La scena finale è discostante da me, perché ho voluto concentrarmi solamente su Mary, lasciandomi stare. In generale, parti del testo che vengono spiegate nella storia non mi riguardano (come quel "amavi la mamma?" poi chiarito col "figlia di se stessa").
Note sul testo; preferibilmente da leggere
Innanzitutto, il titolo. Molti sanno che sono rumena e dato che ne vado abbastanza orgogliosa, ho voluto scrivere anche il titolo nella mia lingua natia. Essendo il rumeno una lingua piena di regole ed al contempo una lingua molto istintiva, ci ho messo un po' a decidere come scrivere il titolo (inoltre mia madre parla quasi sempre il dialetto del suo paesino (esempio: vino in rumeno è vin, lei dice ghin. Eh). Significa, abbastanza letteralmente, "Voglio volare: insegnami!", il piccolo grido di un dipinto.

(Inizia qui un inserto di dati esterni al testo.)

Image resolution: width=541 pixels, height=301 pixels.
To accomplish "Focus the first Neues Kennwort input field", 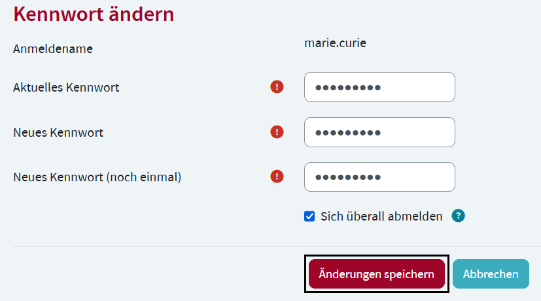I will [x=379, y=132].
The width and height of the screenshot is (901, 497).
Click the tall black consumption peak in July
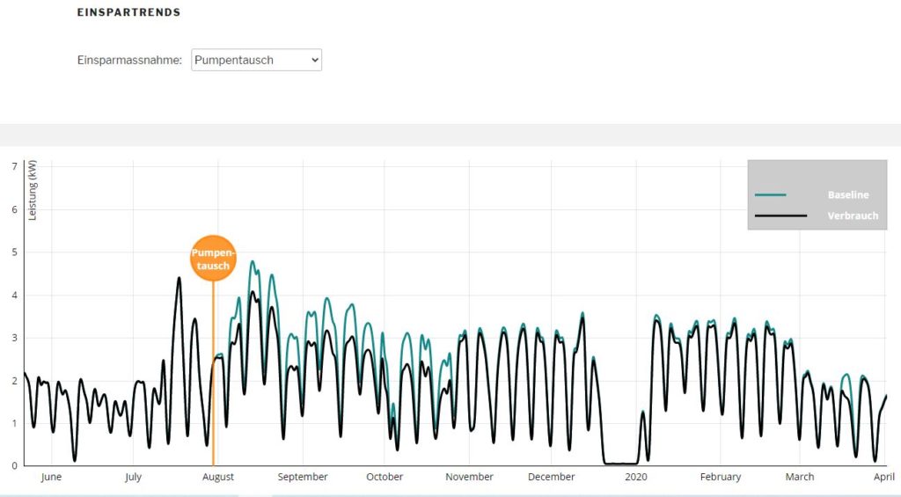pyautogui.click(x=179, y=279)
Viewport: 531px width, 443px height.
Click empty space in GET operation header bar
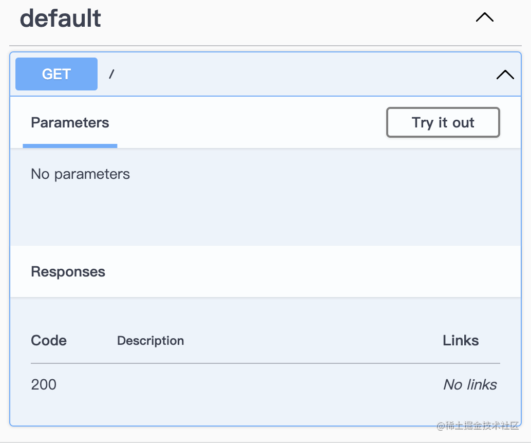click(x=303, y=75)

Inizialmente volevo scriverla sotto forma di racconto per bambini, narrato da qualcuno di scherzoso ma realista che poi sarebbe dovuto essere Guertena. Ma alla fine, eh, alla fine tutto quello che ne è rimasto sono i pezzettini lì a destra. Lo scopo era un lento riepilogo del viaggio di Mary, ma di quello è rimasto... questo. Però! Rileggendola /almeno quattro volte/ ho notato un certo climax nel tutto. Ovvero. All'inizio è tutto molto, molto lento. Ma andando avanti il ritmo va crescendo, fino alla fine quando vengono descritte solo le azioni dando più un'idea grafica del tutto per poi tornare per un poco lenti e descrivere un post!Ib nel piccolo Mondo di Mary. ...cazzo, sarebbe stato un titolo figo. Ne vado abbastanza orgogliosa.
Tutto si concentra sull'imparare. Il motivo per cui certe persone fanno qualcosa è perché hanno imparato a farlo da qualcun altro o nessuno ha mai insegnato nulla loro e sono entrati in contatto solo con chi la pensava in un determinato modo. Mary non è mai entrato in contatto con nessuno, non si è potuta confrontare e non ha capito l'importanza di certi comportamenti. Io amo profondamente Mary, ho voluto un po' giustificarla, credo.
Ora entriamo un po' nel dettaglio.
"Certo che aveva tante amiche" si riferisce ad "oggetti di cui [...]", per il fatto che in quel momento stava sfogando la sua tristezza su di loro. "[...] per Mary quella era l'unica idea di casa esistente", de n'ovo, perché non conosce il Mondo esterno. Forse era abbastanza chiaro leggendo la fine, ma quando Weiss parla di sacrificio, mente; è sadico, ecco. "seppur finte, erano lì" ...mi andava di citarlo. "in quelle decadi": decadi significa dieci giorni, quindi è un po' per enfatizzare il tempo trascorso. "I capelli contro la giacca del ragazzo del quale si era innamorata – lei aveva cento anni, lui solo diciotto e si ridicolizzava da sola, puntandosi il dito addosso, nella sua ingenuità, cresciuta come eterna neonata, credendosi crudele mentre si poteva definire solo infantile": ripeto, non parlo di amore in senso chessò Romeo/Giulietta (vedi sopra), e quello che viene dopo significa che sarebbe più grande del padre che vuole vedere in Garry. "Insegnate a Mary a sognare, a volare!": insegnate all'angioletto ad essere libera e felice.
Infine: "solitaria rosa canina in un giardino pieno di ortensie". Il mio fiore preferito è la rosa canina che è la rosa spontanea più comune in Italia e nella mia terrazza ne abbiamo solo una che sboccia in primavera e muore dopo poco. Per il resto abbiamo solo ortensie e quattro, cinque calle. Ma un sacco di ortensie. Troppe. Questa frase significa che fuori dal suo piccolo mondo ci potranno essere milioni di bambine come lei, ma nel suo mondo ci sono un sacco di opere tutte simili fra loro e lei è diversa da loro, è speciale.

E nulla. Ho finito. Sono soddisfatta del risultato, mi sono impegnata, me ne sono innamorata direi. Grazie mille per aver letto, anche solo per aver aperto la pagina! Sayonara, chibi!